PASSAGE PROVIDED |
With regards to the personal and ethical dilemma of determining when is the right time to speak up or act when you witness or learn about wrongdoing and where speaking out may threaten your job or yourself in some other way, all I can say is THINK CRITICALLY and BE HONEST with yourself. If you consider yourself to be a student of transpersonal models of psychology or spirituality, then bypassing anxiety or stress-inducing situations will not make you happier or more spiritual it will make you weaker and more likely to fail (or suffer) down the road when you are faced with inevitable hardship and stress-inducing situations that you cannot avoid. As I mentioned earlier, there is a name for this practice of avoiding the painful, dark, stressful or personally challenging events in our lives in the name of positivity – it’s call spiritual bypassing. Avoiding the difficult, stressful or painful situations in our lives is cowardly and dishonest. Such defensive and avoidance behavior simply hides one from the truth and removes a perfectly good opportunity to face the pain, the conflict and develop genuine life-long skills of mindfulness, honesty, tolerance, critical thinking and possibly even morally defensible conduct.

RECORDS |
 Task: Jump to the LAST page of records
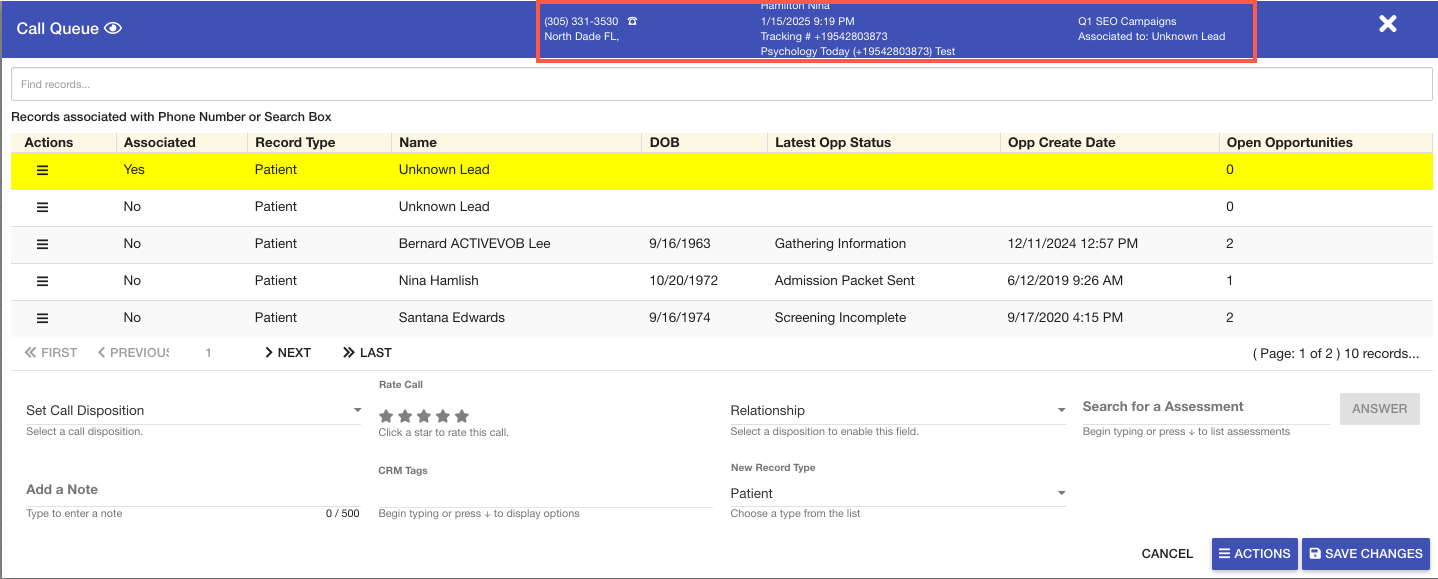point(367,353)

---

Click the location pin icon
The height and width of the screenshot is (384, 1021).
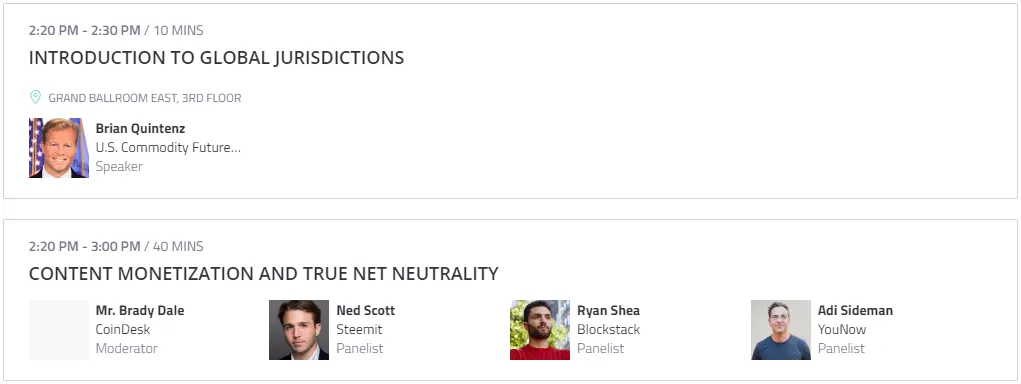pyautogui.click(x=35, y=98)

WRITTEN EXERCISE A |
Could you return the stretch of the records from the line containing "Click the location pin icon" through the line containing "pyautogui.click(x=35, y=98)", word for word and without the pictures?
WRITTEN EXERCISE B |
Can you take the text on spiritual bypassing further, picking up after its last sentence?
The text and the records were taken from separate sources.

WRITTEN RESPONSE A |
Click the location pin icon
The height and width of the screenshot is (384, 1021).
pyautogui.click(x=35, y=98)

WRITTEN RESPONSE B |
The trappings of spiritual bypassing can look good, particularly when they seem to promise freedom from life’s fuss and fury, but this supposed serenity and detachment is often little more than metaphysical valium, especially for those who have made too much of a virtue out of being and looking positive. (R.A. Masters)
Many of us have heard the expression, “your enemy is your greatest teacher“. By “enemy” I don’t mean simply an individual or possibly a country with whom you have an adversarial conflict. “Enemy” from a spiritual perspective is any thing, any person, any thought, any experience, any situation or any behavior which challenges your commitment to a spiritual or transpersonal practice. Tolerance and forgiveness are certainly worthwhile qualities to develop in any spiritual practice and so the lack of either should be considered “enemies” of a spiritual or transpersonal lifestyle. And how do we best learn and develop tolerance and forgiveness? Well, certainly not by intellectual or philosophical exercises. We learn tolerance and forgiveness by directly facing those situations or persons which are most challenging to our spiritual or transpersonal lifestyle.
For a person who cherishes compassion and love, the practice of tolerance is essential, and for that, an enemy is indispensable. So we should feel grateful to our enemies, for it is they who can best help us develop a tranquil mind! (Dalai Lama)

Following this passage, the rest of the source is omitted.